There are many interesting ways people can die on worlds like Earth and to avoid unnecessary recapitulations of Jamestown, Fort San Juan and Popham, the powers that be, at least in the west, have mandated survival courses. The final test for the course involves dropping a class full of kids into a wilderness on some far off world to see how many come back. It’s like Battle Royale IN SPACE!, except without the official mandate against team work because the adults, while sometimes obstructive or casual about risk to teens, are not out and out psychopaths.

At first Rod Walker and his fellow students appear to face only the usual challenges: finding edible food, avoiding being edible food and dodging whichever classmate it is who settled on the idea of hunting their classmates for their useful stuff. Rod enjoys only mixed success at this: it turns out testing the local food for edibility by eating it isn’t a great idea, the local carnivores don’t quite manage to eat him but they leave scars and the only reason that Rod survives his encounter with the class sociopath is that Rod’s head is quite astoundingly thick.
——
◆ **REQUEST 1**
Translate this sentence from the survival-course passage into Spanish: "The final test for the course involves dropping a class full of kids into a wilderness on some far off world to see how many come back."
◆ **REQUEST 2**
Write a continuation of the survival-course passage, beginning right after its final sentence.

◆ **Source data**
——
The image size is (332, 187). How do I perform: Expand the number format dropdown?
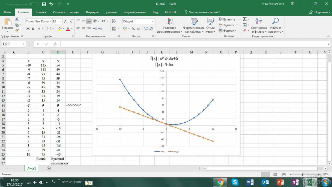152,21
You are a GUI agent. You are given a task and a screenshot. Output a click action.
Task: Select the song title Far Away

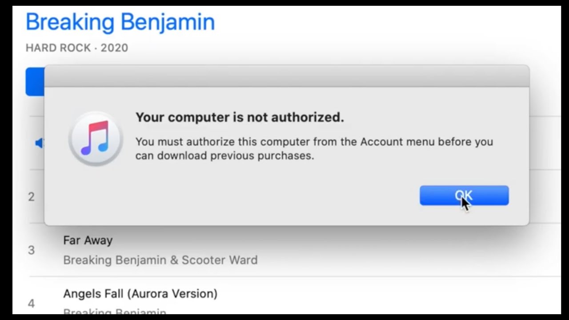tap(88, 240)
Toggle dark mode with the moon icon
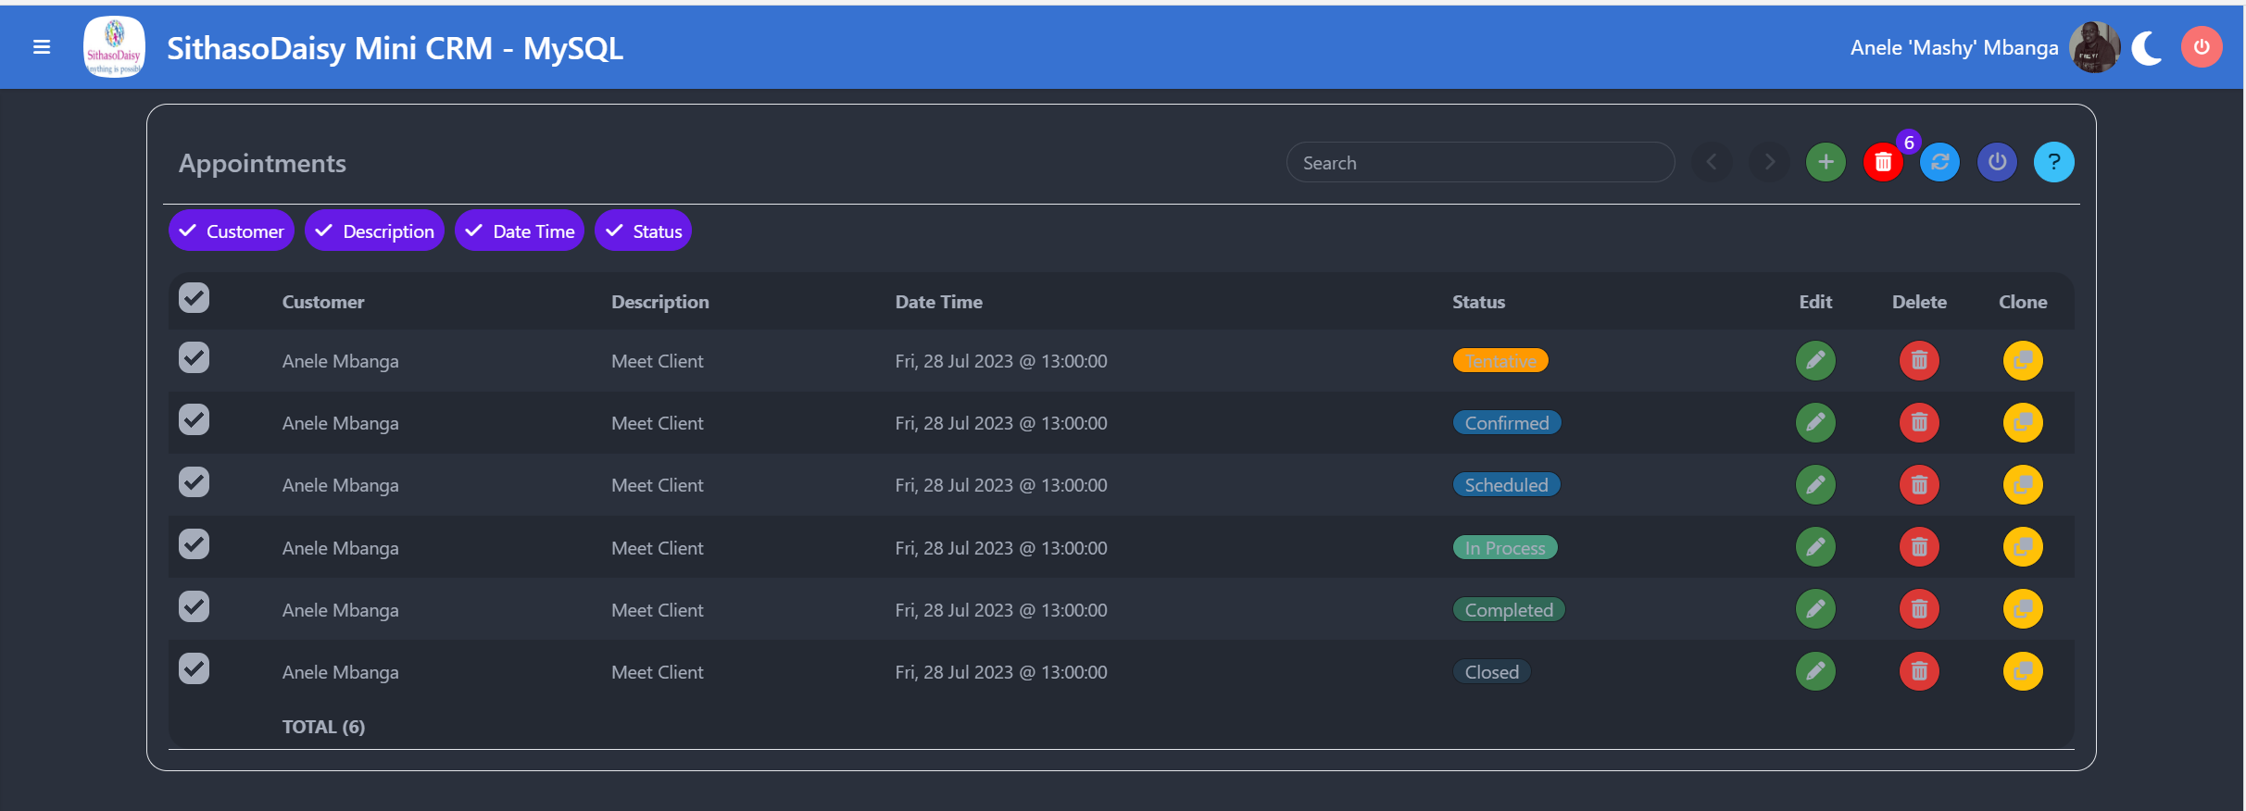The image size is (2246, 811). [2147, 48]
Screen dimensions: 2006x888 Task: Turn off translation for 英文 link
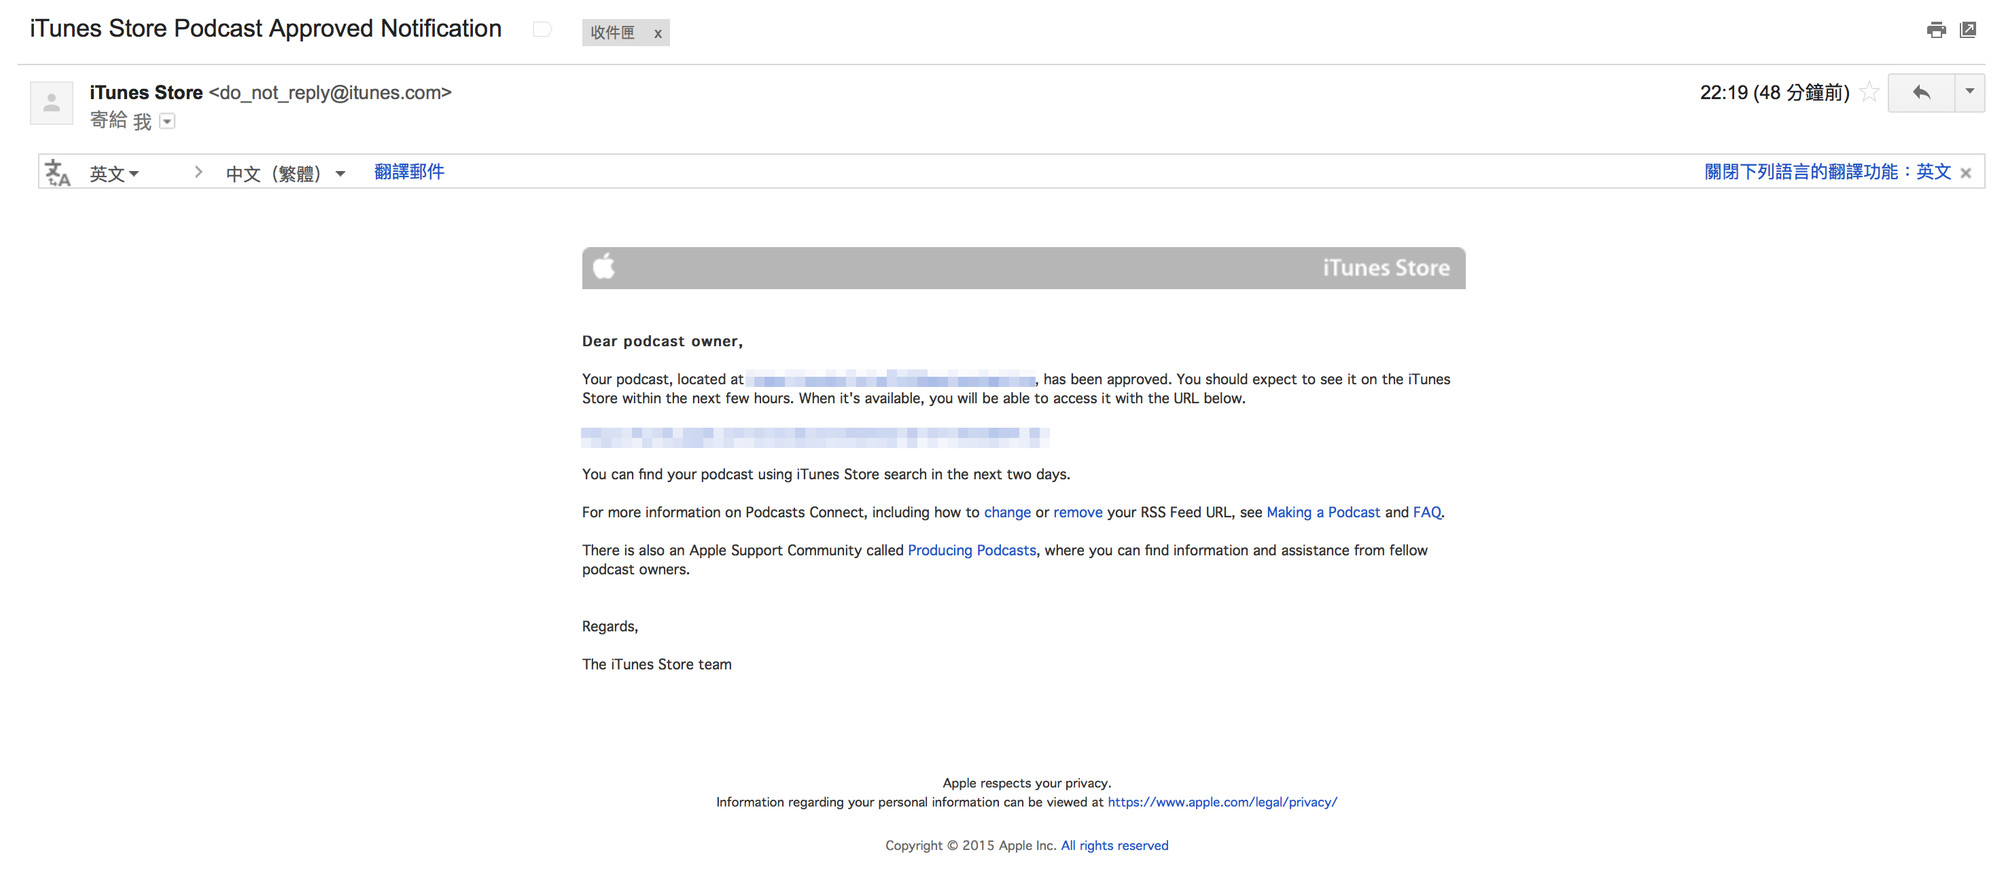click(1827, 172)
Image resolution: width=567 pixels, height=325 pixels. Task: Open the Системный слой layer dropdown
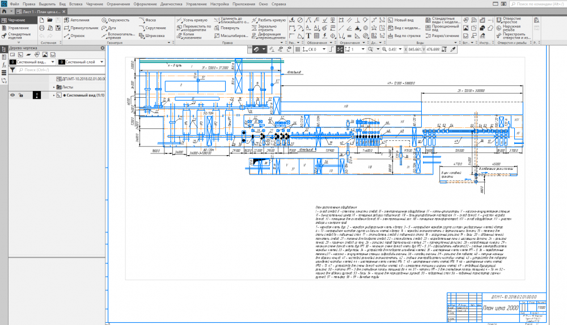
——
◆ **ANSWER 1**
La prueba final del curso consiste en dejar a una clase llena de chicos en una zona salvaje de algún mundo lejano para ver cuántos regresan.

◆ **ANSWER 2**
There’s an unanticipated angle to the test, as the dwindling pool of kids discover. The test is only supposed to last from two to ten days before the survivors are retrieved. At the end of the ten days no gate back to Earth opens and as days turn into weeks it becomes obvious that if rescue is coming at all, there is no predicting when it will arrive.

Almost by chance Rod and his chums Jimmy and Jack are the seed for a community of survivors. As their numbers grow, so does the complexity of the issues they face, from simple logistics to politics to defense against the local wildlife. Although this long stay was never planned for, their training is good enough and the general good will effective enough that the kids are able to fumble their way towards a functioning, if primitive, community of sedentary hunter-gatherers. That process towards a working society is what this novel is about.

Not to be too harsh on poor Rod but while he’s not the dullest Heinlein protagonist, he may well be the dumbest. In addition to discovering the hard way that some local plants are purgatives, narrowly avoiding getting eaten and living through an ambush only because apparently his head is not a vital hit location, Rod also fails to notice one of his teammates is a woman despite having wrestled with her until after he delivers a misogynist diatribe and after the indefensible nature of the town’s location nearly leads to a total party kill invokes the sunk cost fallacy to justify not relocating to a superior location.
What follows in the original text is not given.